You live, you learn.

I Can’t Escape Oklahoma

During the finals week, I was standing at the bus stop on campus. A woman approached me and said, “I’m sorry, could you help me? Would you happen to know when the graduation ceremony is going to be?”

“I’m going to be there, so I know for sure,” I replied. “It’s on Saturday, at 1 pm.”

“Oh, you are graduating already?” the woman asked with a smile.

I’m used to this kind of thing, so I explained, “I’m a professor.”

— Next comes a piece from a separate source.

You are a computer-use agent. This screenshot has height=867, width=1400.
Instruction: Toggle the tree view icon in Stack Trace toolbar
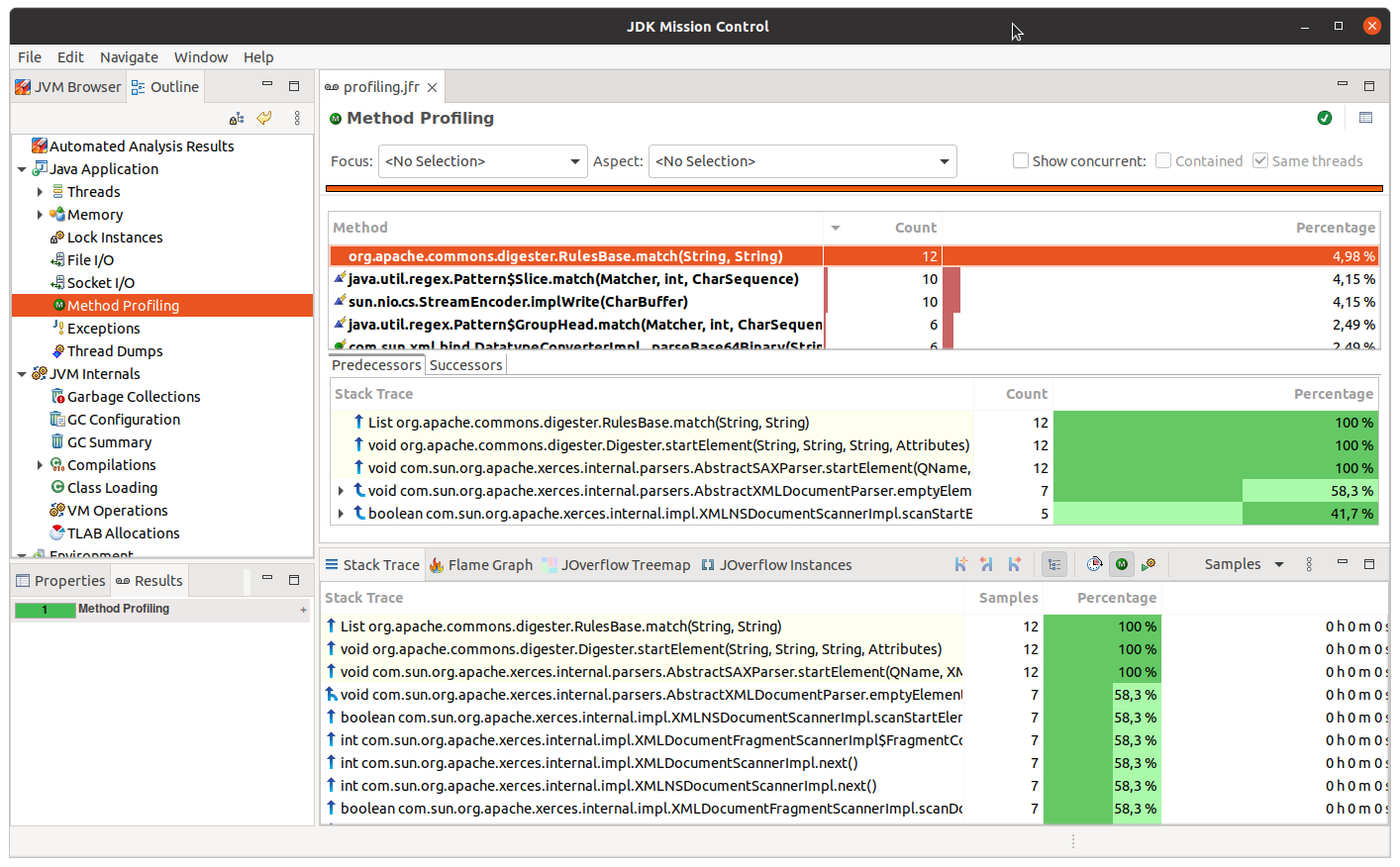point(1054,564)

“A professor?” the woman exclaimed. “You look like you are barely twenty!”

“No,” I smiled. “I’m 36.”

“That is incredible!” the woman said. “Oh, I know why you look so young. You must be a farm girl. I’m right, aren’t I? You were born on a farm?”

“No, actually I’m a big city girl,” I said.

“Unbelievable!” the woman said. “The way you look and you accent made me think you had to be from a farm in Oklahoma!”

I know I look well-fed but Oklahoma? A farm? Not that there is anything wrong in being from a farm in Oklahoma, of course, but it isn’t the first time I feel completely misjudged by the world. I see myself as tortured, dark, gloomy, unsociable, and Bohemian, while everybody else perceives me as a cheerful, ultra-sociable, networking Oklahoma farm girl.

P.S. In the spirit of full disclosure, I was holding a dozen and a half eggs in a box in my hands as this conversation unfolded. I buy organic eggs from a guy at work and I was taking them home that day. Maybe seeing me with eggs in my hands made the woman think of farms.